Active clinical trials for "Pain, Postoperative"

The goals of this study are as follows: to confirm the safe dosing of ropivacaine for the erector spinae plane block develop a pharmacokinetic profile of the erector spinae plane block, which will help demonstrate how quickly and how closely toxic levels are reached when a routine dose of ropivacaine is given for this nerve block assess numbness created by the erector spinae block when routine doses are administered

This is a prospective randomized double-blind placebo controlled study (0.375% Ropivacaine vs. 0.9% saline) designed to evaluate the effectiveness of transverse abdominis plane (TAP) block in the first 48 hours after c-section in patients receiving methadone therapy. The TAP block will be performed by a regional anesthesiologist in the operating room after delivery of the baby.

The investigators will perform a prospective randomized study to compare the effectiveness of laparoscopic-guided abdominal wall nerve blocks with local wound site infiltration and with ultrasounded guided abdominal wall blocks.

The purpose of this study is to determine whether epidural Depodur alleviates the pain of OP-CABG surgery. This includes pain associated with sternotomy, retraction, dissection and other tissue insults, as well as the induced inflammatory system and effects from prolonged ventilation in the ICU setting.
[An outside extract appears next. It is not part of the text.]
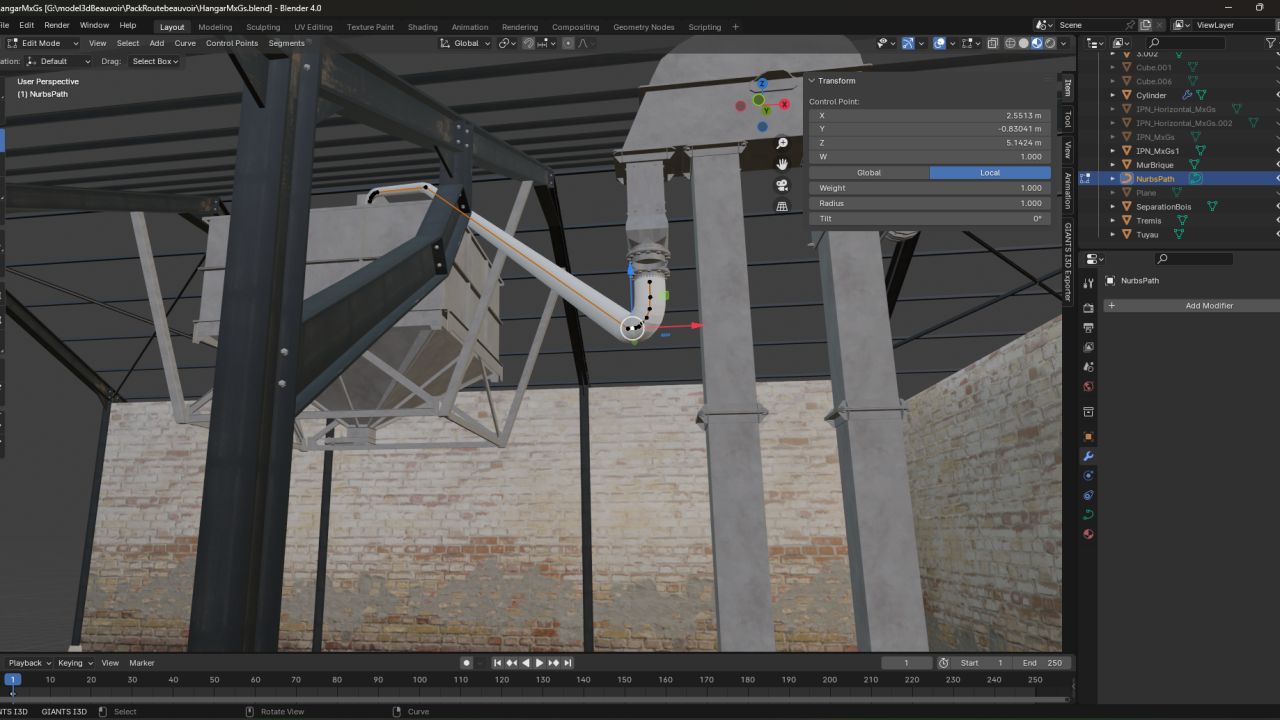Open the Modifiers wrench properties tab
The width and height of the screenshot is (1280, 720).
pyautogui.click(x=1089, y=456)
The purpose of this study is to examine the effectiveness of post-operative pain control of local infiltration (LIA) of EXPAREL administration to ropivacaine administered via continuous interscalene nerve block (CINB) for postoperative pain relief following shoulder replacement. Effectiveness will be measured in opioid consumption and NRS pain intensity scores from 0-4h, 4-8h, 9-12h, 13-16h, 17-20, 21-24h, 48 hours and 72 hours post-op. Patient satisfaction with pain control; patient functional outcome; adverse events related to CINB, EXPAREL administration, and opioid consumption; and pain intensity scores from the time of surgery until post-operative day 10 (+/- 5 days) will also be examined.
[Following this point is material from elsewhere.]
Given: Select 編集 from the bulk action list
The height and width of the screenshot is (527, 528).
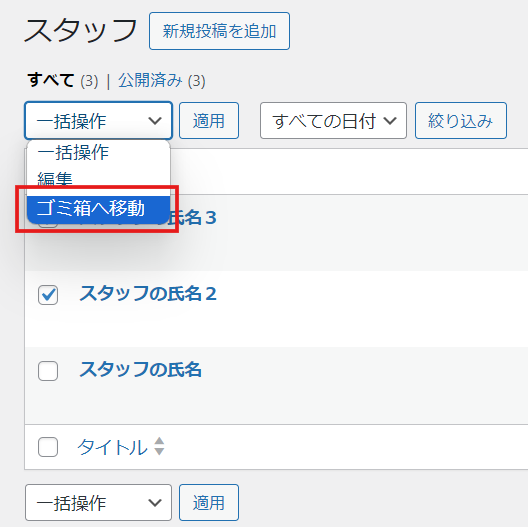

Tonsillectomy is one of the most common surgeries performed in the United States, with over half a million performed annually in children younger than 15 years of age. Postoperative pain is one of the most common clinical problems and may lead to poor intake, dehydration, and weight loss. Management of postoperative pain is often challenging and results in additional medical costs due to unplanned emergency room visits. Opioids such as codeine are commonly prescribed for pain control, however in 2013 the Food & Drug Administration issued a black box warning for the use of codeine in post-tonsillectomy pediatric patients. The American Academy of Otolaryngology-Head and Neck Surgery recommends the use of acetaminophen and ibuprofen to successfully manage postoperative pain. With an extended recovery period, often longer than 7 days, alternative measures to reduce postoperative pain are needed. Honey has been proven to possess antibacterial and anti-inflammatory properties. This intervention will evaluate the effect of Tylenol, ibuprofen with honey on children's postoperative pain and nausea following tonsillectomy surgery.
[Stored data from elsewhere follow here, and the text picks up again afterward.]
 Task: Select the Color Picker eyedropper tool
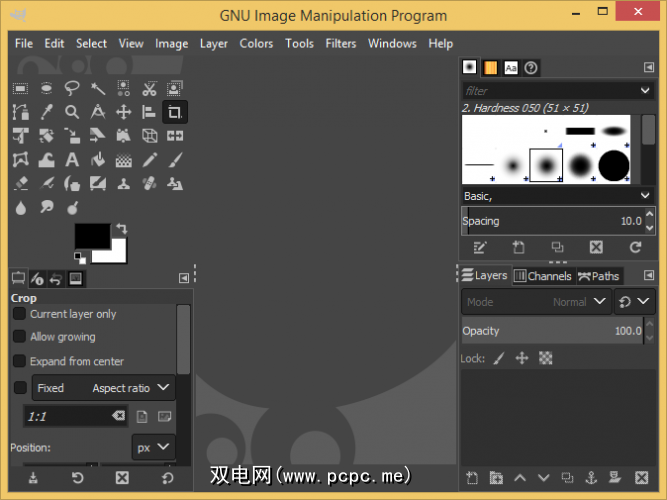point(46,112)
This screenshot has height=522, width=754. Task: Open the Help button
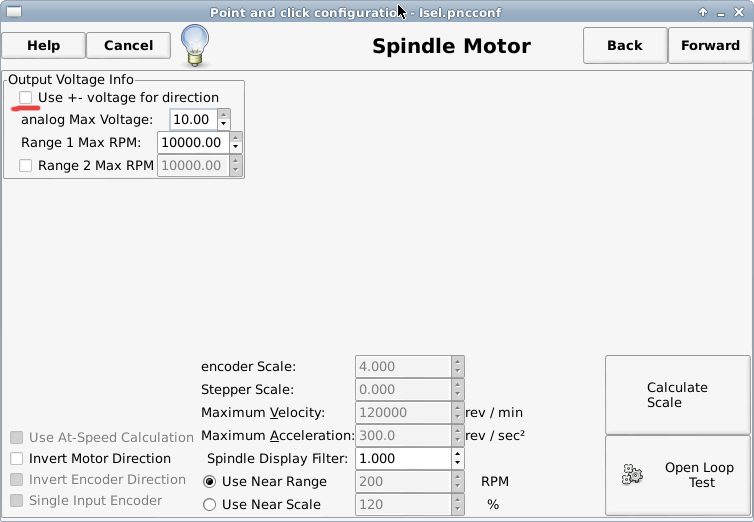click(x=43, y=46)
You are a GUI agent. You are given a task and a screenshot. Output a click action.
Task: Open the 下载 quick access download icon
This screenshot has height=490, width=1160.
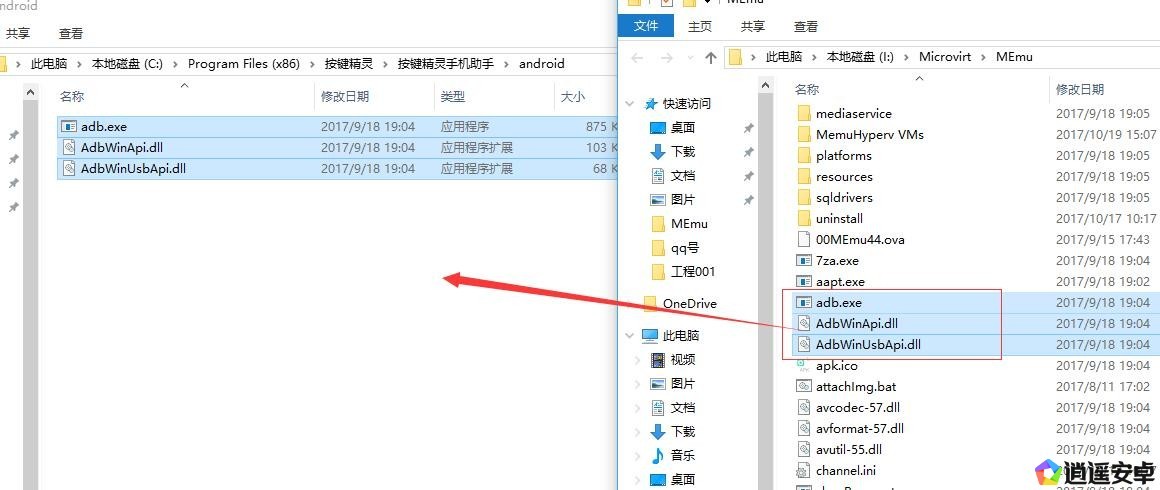tap(657, 152)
The purpose of this randomized trial is to examine whether the number of opioid pills prescribed for pain control after Cesarean section has an effect on patient reported pain levels and satisfaction with pain control during recovery. Both groups receive what is considered an adequate number of pills for pain control after an uncomplicated Cesarean delivery. Secondarily, the investigators wish to gather reliable information about the duration of use of opioids for pain control after uncomplicated Cesarean section, and what happens to unused medication. After an uncomplicated Cesarean section, patients will be approached and asked to participate in the study. If the patient agrees, she will be randomly assigned to one of the two study groups and receive a prescription for opioid medication at the time of hospital discharge. At her standard care follow-up visit 10-14 days later, the participant will complete a survey asking questions about her pain levels during recovery, her use of study-related and non-study-related pain medication, and satisfaction with pain control. At that point the patient's participation in the study will end.

Surgical extraction of third molars is one of the most common outpatient procedures performed by oral surgeons. The prescription of postoperative narcotic and NSAID analgesics is the standard of care practice to relieve symptoms of pain, swelling, and trismus after these procedures. The majority of these patients do not return for follow up unless they experience a problem. There is limited data on whether the patients use the narcotics as directed and what is their practice of disposal of the remaining medications that were not consumed. In this research the effectiveness of postop analgesic consumption, analgesic disposal practice, pain control, and patient satisfaction will be compared between patients who are randomized to the intervention group who will use a developed mobile application and a control group who will not use the mobile app.

The novel introduction of various chest wall blocks such as the Pecs I and II/modified Pecs blocks as well as the Serratus Anterior Plane Block have extended the application of perioperative regional anesthesia to provide analgesia for breast surgery. However, to our knowledge, there are no large studies that truly delineate the optimal injection site for the Serratus Anterior Plane Block.

The purpose of this study is to determine the effect that receiving massage therapy post-operatively has on reducing perceived anxiety and pain in urology patients. Secondarily, the result of massage on patient satisfaction, length of hospital stay, and narcotic use will also be studied.